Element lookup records
# # # # #

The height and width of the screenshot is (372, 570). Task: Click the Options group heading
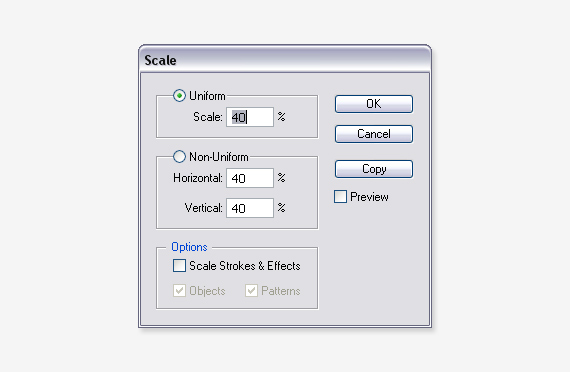tap(189, 247)
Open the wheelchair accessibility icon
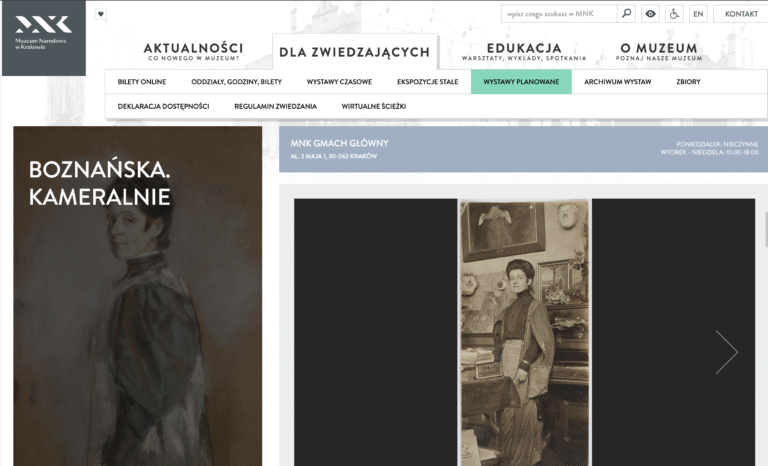 click(674, 14)
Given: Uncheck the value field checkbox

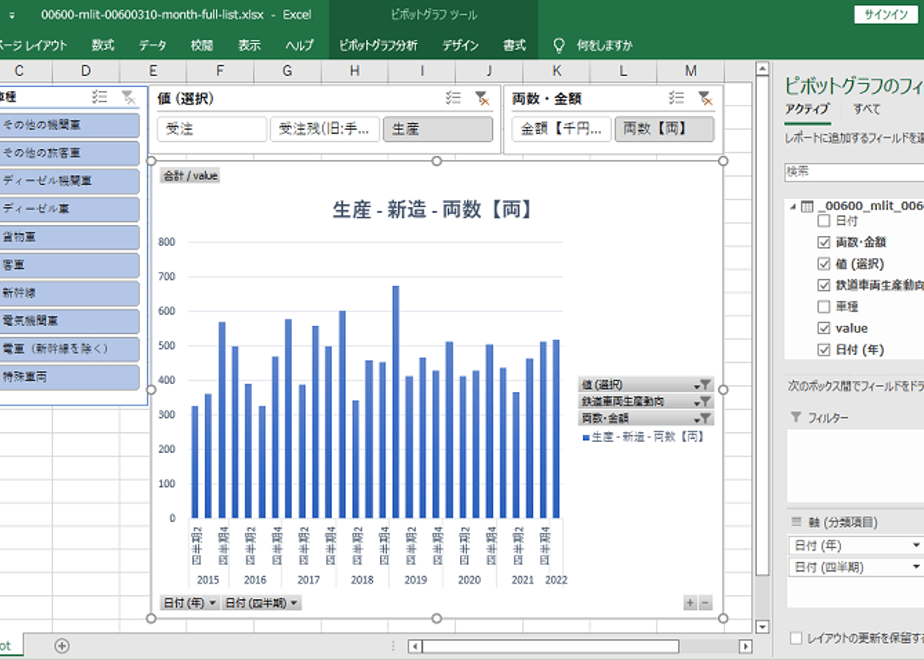Looking at the screenshot, I should tap(824, 328).
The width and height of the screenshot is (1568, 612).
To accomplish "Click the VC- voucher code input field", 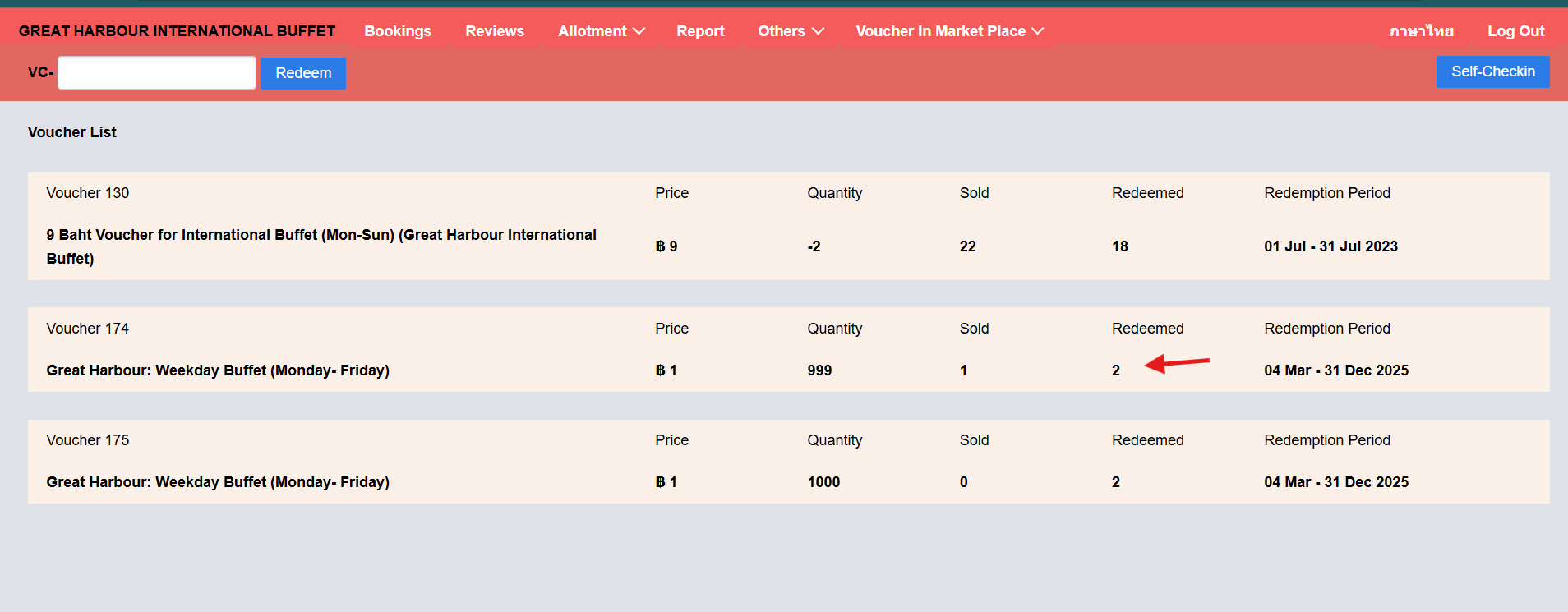I will 157,73.
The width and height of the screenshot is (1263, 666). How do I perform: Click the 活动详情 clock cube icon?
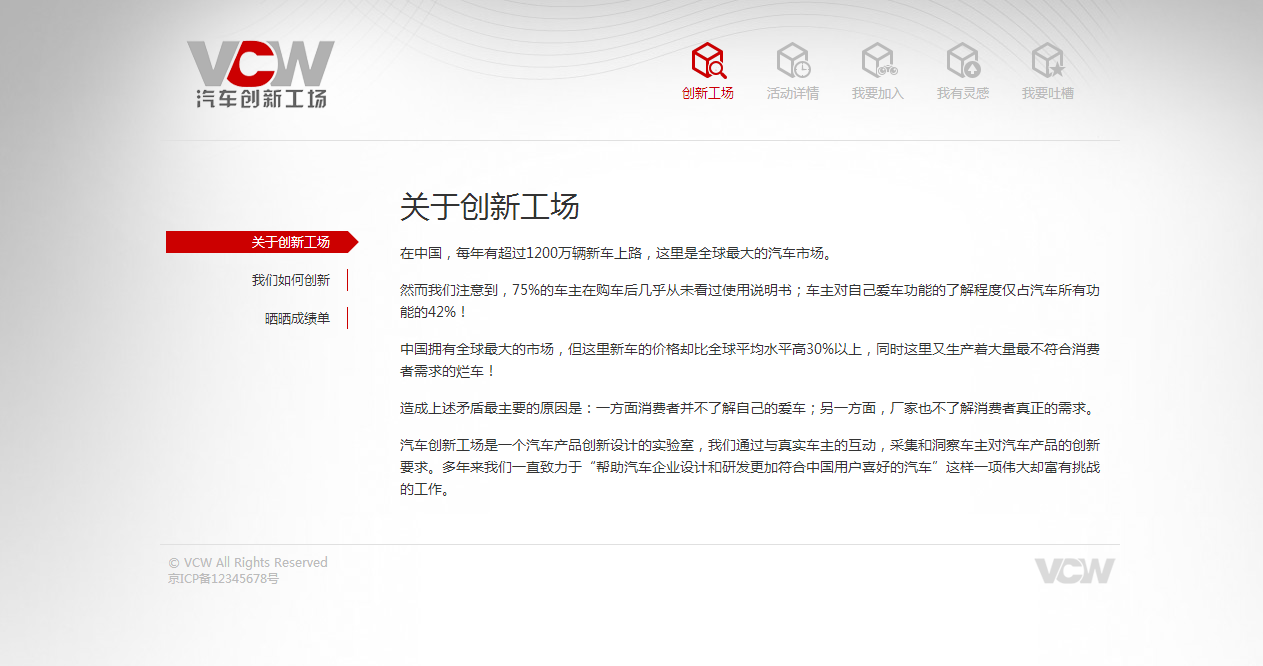pos(794,58)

# # # # #

Recast the data from the line containing "The width and height of the screenshot is (1263, 666)." through the end of the data as a two-column CSV with the columns input and output. Use one row per lookup, put each text and its answer in a single quoted field with line breaks turned into spaces, and omit the pictures.

input,output
"The width and height of the screenshot is (1263, 666). How do I perform: Click the 活动详情 clock cube icon?","pos(794,58)"